— start of Selection —

# McCulloch blower/vac engine



## Bidwin (May 4, 2005)

Can anyone tell me the make and/or model number and displacement of the engine in my McCulloch Eager Beaver blower/vac, model 400048-06? I've had the engine out of the plastic case but haven't removed the metal shrouds or otherwise disassembled it so I haven't found any identifying marks. There's no info about the engine in the user manual and I've searched the net for info but found nothing.

Does the "06" in the model number indicate a letter, such as "F"? I've found 400048C, E, and F on the Internet but not 400048-06.

I want to convert the engine to a use on an RC plane. Can anyone tell me where I can get an electronic ignition conversion kit other than from CH Ignition? (Yes I know I can buy one ready-made but what's the fun in that?)

Thanks,
Bidwin


----------



## bbnissan (Nov 7, 2004)

My suggestion would be to find another 2 cycle engine to use for your RC project. McCulloch has been out of business for a very long time now and parts/manuals are very hard to find.

You may want to call around to your local recycle centers and see if any of them recycle lawn equipment. If you find one, they will usually sell you stuff for really cheap. I found an Echo string trimmer in my local recycle center and paid $5 for it. After a quick tune-up and carb rebuild, I had it running like brand new (it also looked brand new). I have also found chainsaws, lawnmowers, and edgers that only needed minor repairs.


----------



## Smalblok355 (Oct 22, 2004)

how much you think you might want for this eagerbeaver engine????


----------



## Bidwin (May 4, 2005)

I hadn't planned to sell it, Smalblok. I'm just looking for a project.
Bidwin


----------

— end of Selection —

(Requirement 1): In the McCulloch engine thread, why does bbnissan suggest using a different 2 cycle engine for the RC project?
(Requirement 2): From the McCulloch engine thread, write out the passage that begins with the words "My suggestion would" and ends after "needed minor repairs.".

— start of Entries shown —

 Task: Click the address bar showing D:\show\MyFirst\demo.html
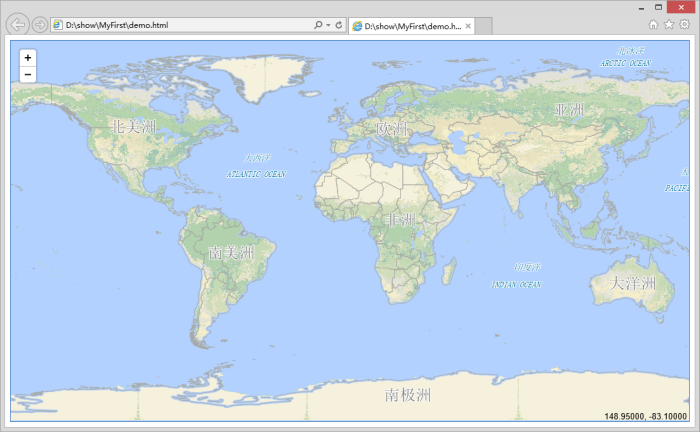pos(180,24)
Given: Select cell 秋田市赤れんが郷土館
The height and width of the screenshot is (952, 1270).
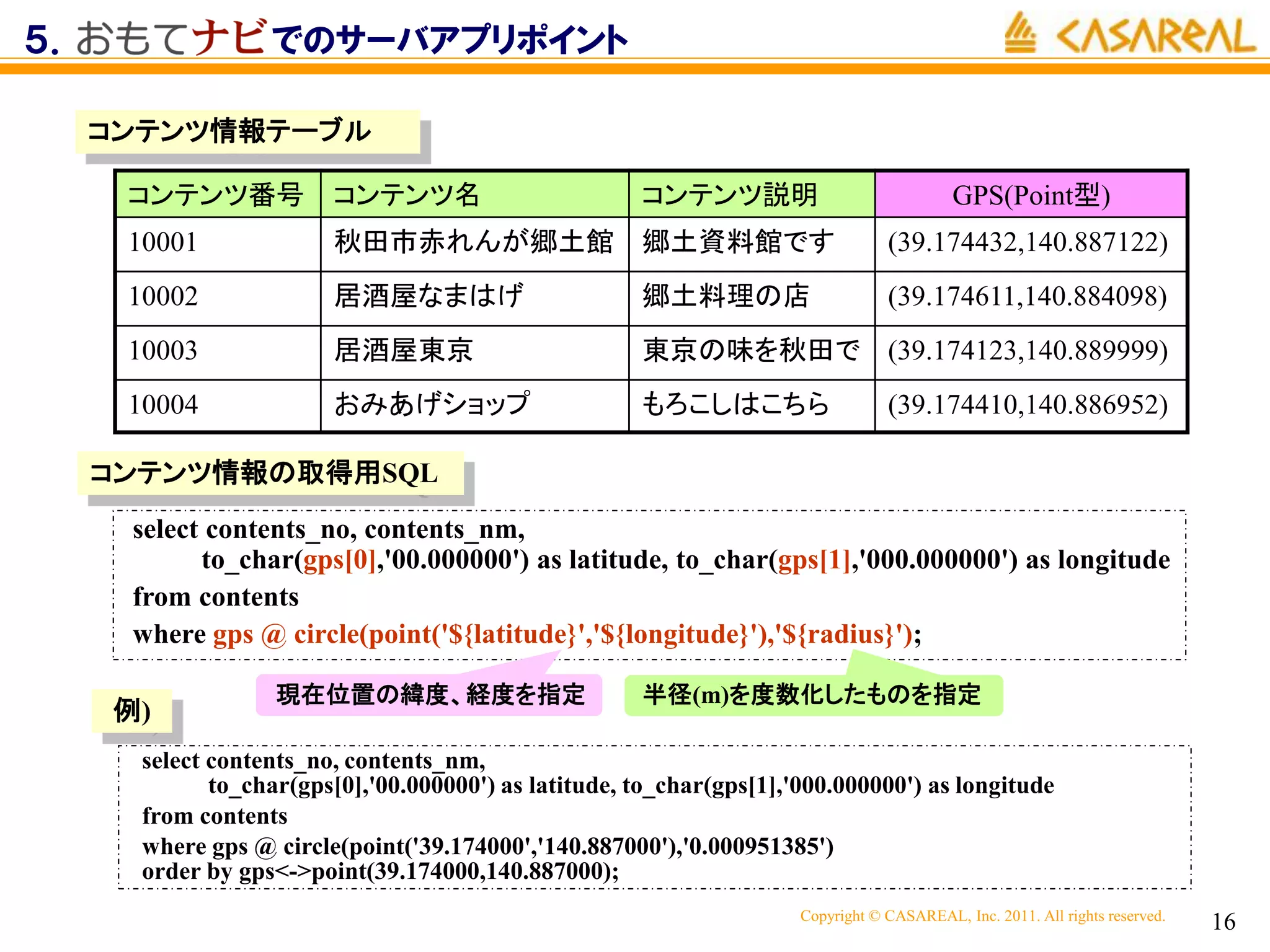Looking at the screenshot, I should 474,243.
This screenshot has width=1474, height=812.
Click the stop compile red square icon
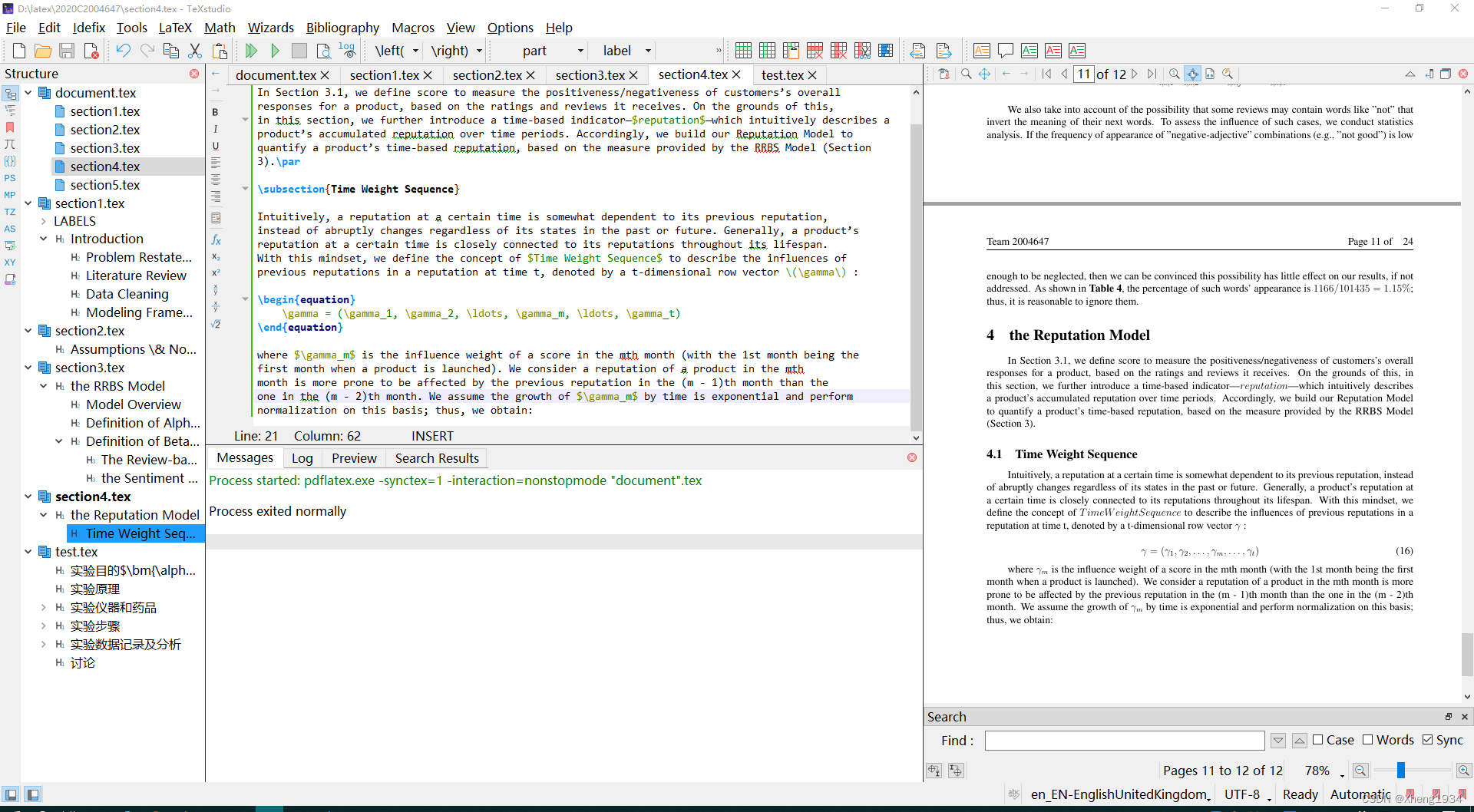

— end of Entries shown —

(Written response 1): bbnissan gives the reason that McCulloch has been out of business for a very long time. Parts and manuals for its engines are therefore very hard to find.

(Written response 2):
My suggestion would be to find another 2 cycle engine to use for your RC project. McCulloch has been out of business for a very long time now and parts/manuals are very hard to find.

You may want to call around to your local recycle centers and see if any of them recycle lawn equipment. If you find one, they will usually sell you stuff for really cheap. I found an Echo string trimmer in my local recycle center and paid $5 for it. After a quick tune-up and carb rebuild, I had it running like brand new (it also looked brand new). I have also found chainsaws, lawnmowers, and edgers that only needed minor repairs.